Muharram is the first month of the Islamic calendar. The Day of Ashura, which is celebrated on the 10th day of Muharram holds great significance. On this day several great historical and prophetic events took place. It is the day when Nabu Moosa AS and his people escaped from Pharoah for one. It is also the day Imam Hussain, the grandson of Nabi Mohammed SAW was slain at Karbala. There are quite a few more significant events but I will cover those in a future post this month.

During the first 10 days of Muharram several traditional foods are made. These include Malido, a sweet dry dish made with semolina , Khitchri which is rice made with dhal, Raut, a cake-like patty made with semolina and gor (jaggery) and Sharbet a sweet drink made with water.
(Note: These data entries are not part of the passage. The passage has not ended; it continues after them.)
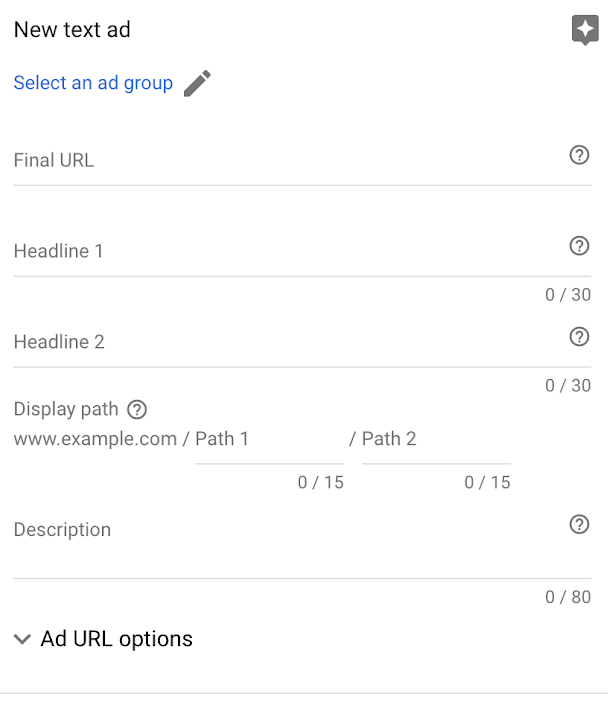Click Description's 0 / 80 character counter
The image size is (608, 709).
tap(568, 597)
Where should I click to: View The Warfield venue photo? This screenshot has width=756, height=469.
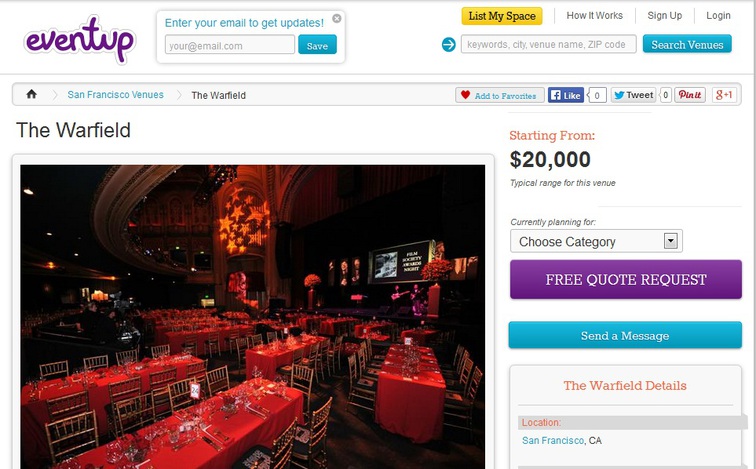(x=253, y=317)
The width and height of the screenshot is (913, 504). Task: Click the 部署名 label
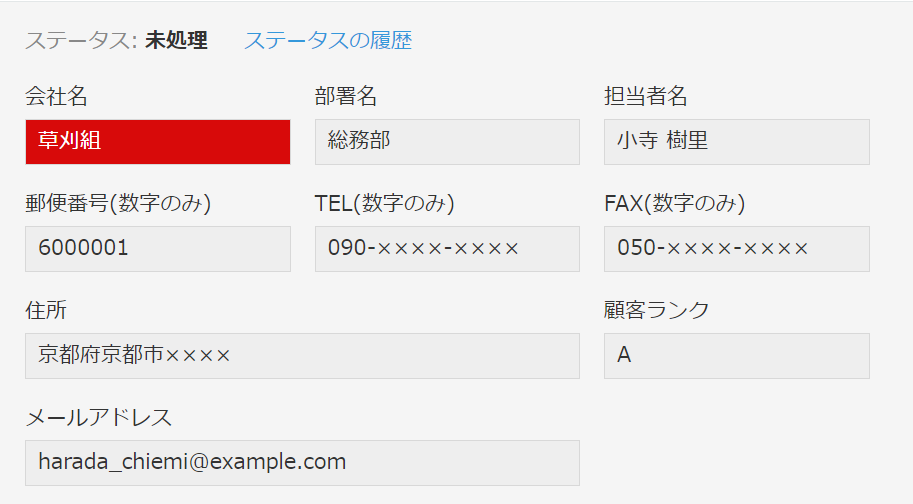[346, 96]
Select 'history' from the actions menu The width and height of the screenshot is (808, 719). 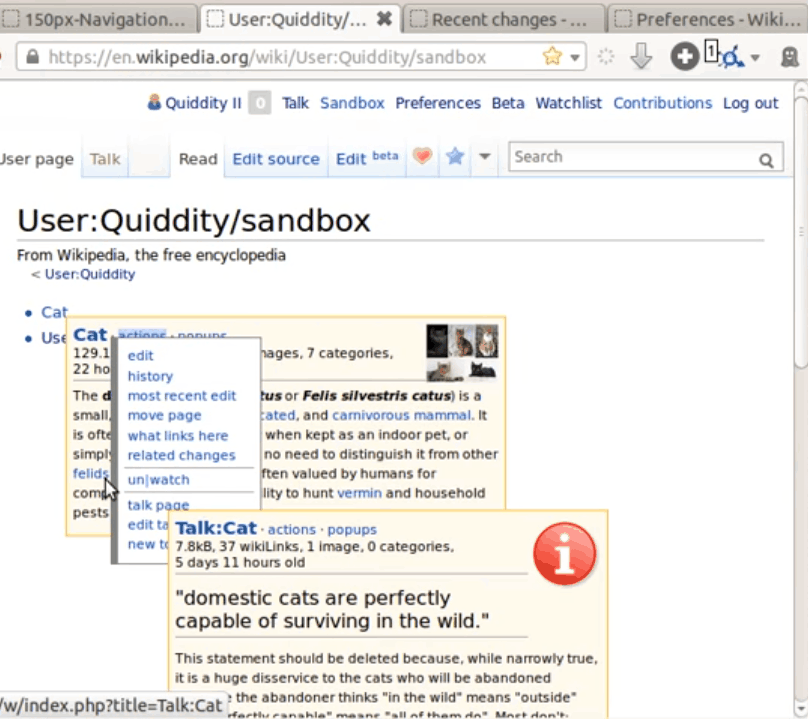150,376
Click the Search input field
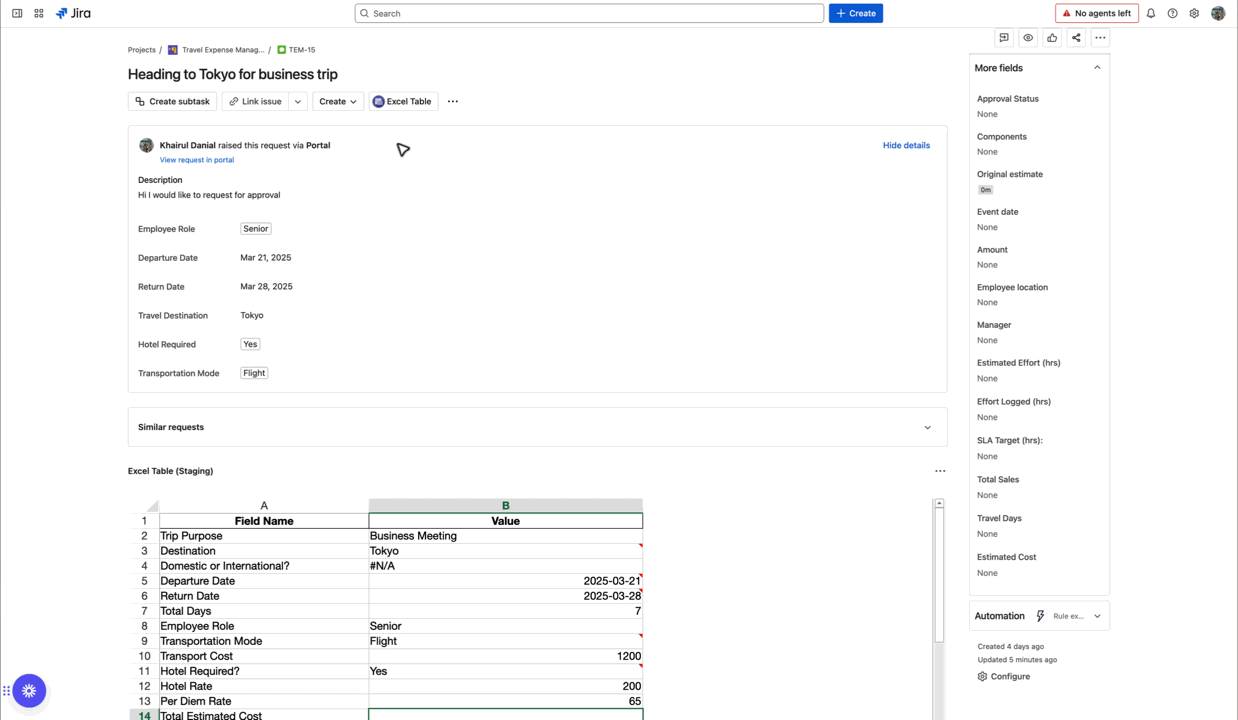The width and height of the screenshot is (1238, 720). [589, 13]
Each of these dishes stem more from cultural tradition rather than holding a solid Islamic significance. There is no proof or evidence that these were foods made as an act of Sunnah. Many of them are made today in commemoration of the hardships that the Ahlul Beit (the prophets family) experienced before they were martyred at Karbala.


the 10th of Muharram is the day Nabi Nooh AS (Noah) came to rest on Mount Arafat in Armenia, now known as Turkey, after the 40 days of rain and floods. He found all the dhals (lentils) in the vicinity, collected them and made Fatiha as shukr (thanks). Today we make Khitchri (rice with dhal) on the 7th night of Muharram in remembrance.

Another version attributes Khitchri to when Nabi Moosa AS and his followers survived the Red Sea. All they had to eat was rice and lentils or dried beans. They cooked a pot of this together and though it was not a huge amount, with the grace of Allah it stretched to feed the many.


Malido is made to signify the desert (sand). It was originally made by steaming rice flour and when cooled removing lumps and adding ghee, fresh coconut and sugar. Today we make it with semolina, sugar and butter.


This is a dry cake made with semolina. It started in India 800 – 900 years ago. It symbolises the dry vegetation or stones that Sayyiddina Hussain RA and his family had to endure. Raut, malido and water would be traditionally eaten as a staple diet for 10 days in commemoration. Due to the ingredients in the Raut, eating it for that long as a staple would cause diarrhoea. Poppy seeds were sprinkled on top as it neutralises this effect.


Sharbat, made with rose syrup and water is made to signify the thirst of the Shuhada e Karbala (martyrs of Karbala) when there was no water.

Some make fish during the 7th to 9th Muharram because fresh fish wasn’t available back in the day. Dried fish was used to make fish curry.

There are worse ways to remember auspicious times in our history than with food. As long as we acknowledge that they stem from tradition and not religion. And to also be mindful that these are not days of celebrations and festivals but to remember them in a sober manner with the respect that they deserve.